WORK INSTRUCTION » From the messaging-app discussion below, reproduce word for word the passage between "I’ve encountered some" and "justifying that position.", inclusive.

SUPPLIED PASSAGE »
○ ○ ○
I’ve encountered some resistance from Americans who use iPhones and hate the idea of adding a third-party messaging app. None of them seem very interested in justifying that position.
Probably the idea of “all my other friends are on the mainstream platform so why would i move to another platform specifically for you?”
I ditched meta platforms entirely for signal in 2019, lets say I dont have many close friends anymore haha, my social life is kaput, even my work groupchat is on facebook
SMS
Nobody wants to use a messaging app at all. At this point I’d rather be stuck on WhatsApp. But its all family. Big family and try to get them to agree on anything is like pulling teeth.
I even sent everybody a “contact card” I made with my links to signal, simplex, and even whatsapp (figuring that’s the path of least resistance) saying I’d prefer to communicate on any of those apps. ZERO people changed nor did they even ask about it, options, or my reasoning.
It’s network effects. People have other friends on the network who have their own friends on the network, and so on. Leaving the network means convincing a critical mass of your network to leave along with you.
○ ○ ○
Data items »
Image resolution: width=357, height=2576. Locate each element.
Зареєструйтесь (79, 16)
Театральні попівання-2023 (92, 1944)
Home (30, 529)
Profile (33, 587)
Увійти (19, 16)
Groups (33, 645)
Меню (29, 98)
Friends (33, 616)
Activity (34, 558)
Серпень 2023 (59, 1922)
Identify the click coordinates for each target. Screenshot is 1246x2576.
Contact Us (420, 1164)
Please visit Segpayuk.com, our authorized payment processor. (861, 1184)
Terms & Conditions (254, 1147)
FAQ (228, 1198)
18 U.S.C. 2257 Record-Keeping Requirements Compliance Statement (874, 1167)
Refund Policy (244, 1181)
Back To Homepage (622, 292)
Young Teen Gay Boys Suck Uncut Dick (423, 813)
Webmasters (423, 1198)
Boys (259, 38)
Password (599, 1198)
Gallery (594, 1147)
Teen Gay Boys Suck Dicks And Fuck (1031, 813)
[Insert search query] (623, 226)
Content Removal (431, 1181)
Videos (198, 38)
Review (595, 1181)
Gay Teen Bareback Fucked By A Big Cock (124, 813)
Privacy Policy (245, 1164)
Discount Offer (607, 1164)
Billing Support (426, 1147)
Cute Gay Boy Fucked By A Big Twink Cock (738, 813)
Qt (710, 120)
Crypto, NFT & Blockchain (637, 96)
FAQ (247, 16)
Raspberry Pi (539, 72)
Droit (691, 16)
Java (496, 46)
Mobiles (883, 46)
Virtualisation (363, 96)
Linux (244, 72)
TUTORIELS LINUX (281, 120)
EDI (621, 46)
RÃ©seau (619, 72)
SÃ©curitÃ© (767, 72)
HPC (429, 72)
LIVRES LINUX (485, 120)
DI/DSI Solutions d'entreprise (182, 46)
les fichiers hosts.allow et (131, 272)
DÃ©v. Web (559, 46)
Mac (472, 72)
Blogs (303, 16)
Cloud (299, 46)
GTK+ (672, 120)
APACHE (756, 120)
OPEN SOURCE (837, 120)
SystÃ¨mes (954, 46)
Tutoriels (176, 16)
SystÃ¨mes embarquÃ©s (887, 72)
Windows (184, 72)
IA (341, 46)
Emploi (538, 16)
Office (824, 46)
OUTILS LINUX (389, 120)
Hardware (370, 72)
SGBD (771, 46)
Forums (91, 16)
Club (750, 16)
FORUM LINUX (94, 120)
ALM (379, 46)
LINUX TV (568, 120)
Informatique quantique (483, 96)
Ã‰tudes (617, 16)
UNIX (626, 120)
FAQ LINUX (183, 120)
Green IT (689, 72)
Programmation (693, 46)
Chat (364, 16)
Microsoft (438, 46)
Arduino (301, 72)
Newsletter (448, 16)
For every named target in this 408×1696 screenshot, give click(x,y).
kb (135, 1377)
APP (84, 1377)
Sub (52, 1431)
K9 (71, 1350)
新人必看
○ ○ ○
RESULT FOR THIS TASK »
I’ve encountered some resistance from Americans who use iPhones and hate the idea of adding a third-party messaging app. None of them seem very interested in justifying that position.